Considered to be Canada's longest continuously running print shop, the Kinngait Studio in Cape Dorset has been behind prints by acclaimed Inuit artists such as Kenojuak Ashevak, Kanaanginnaa Pootoogoo, Okotaq Meekeegak and Petaloosie Saila.
"One of the, I guess, best internationally known sort of Canadian artforms are Inuit prints, and primarily because of the success of Cape Dorset and its … very original interesting artwork that seems to capture the interest of people around the world," said Brian Lunger, manager and curator of the Nunatta Sunakutaangit Museum in Iqaluit, which as been showing Cape Dorset prints for the past 25 years.
A special anniversary reception was held Thursday night at the Iqaluit museum, which has 36 prints from Cape Dorset's 50th anniversary collection on exhibit.
Lunger said art galleries around the world are also exhibiting prints from the collecton.

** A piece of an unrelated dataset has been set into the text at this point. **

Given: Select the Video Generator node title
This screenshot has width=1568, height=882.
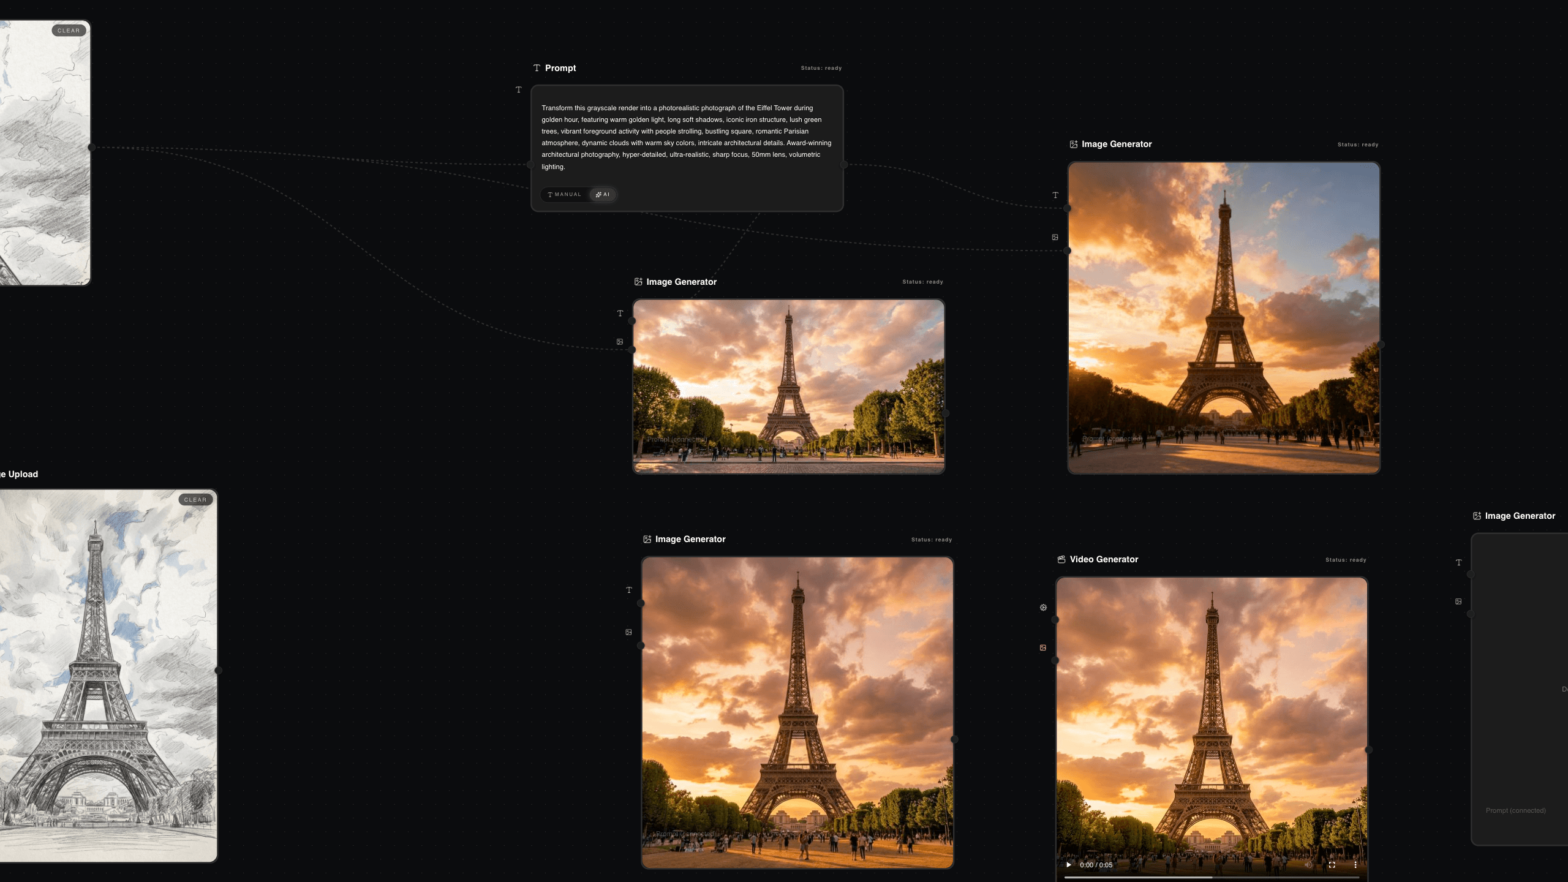Looking at the screenshot, I should pos(1104,559).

"I think there's almost 30 different galleries around Canada, the U.S., and different parts of Europe, and even Japan," he said.
Mayoreak Ashoona shows off her print, Tuulirjuaq, at the Nunatta Sunakutaangit Museum in Iqaluit. (CBC)The 50th anniversary collection's showpiece is Tuulirjuaq — Inuktitut for "Great Big Loon" — an 88 by 59 centimetre stonecut stencil print by 61-year old Mayoreak Ashoona, who was from Cape Dorset but now lives in Iqaluit.
Speaking in Inuktitut, Ashoona told CBC News she is grateful that Inuit art is admired and appreciated.
Some Inuit are very good artists, she said, adding that well-made artworks are very uplifting.
As a fundraiser for the Nunatta Sunakkutaangit museum, Lunger said it is holding a draw on Saturday afternoon to determine who will get first pick to purchase a print from the Cape Dorset collection.
The prints will remain on display at the museum until the end of November.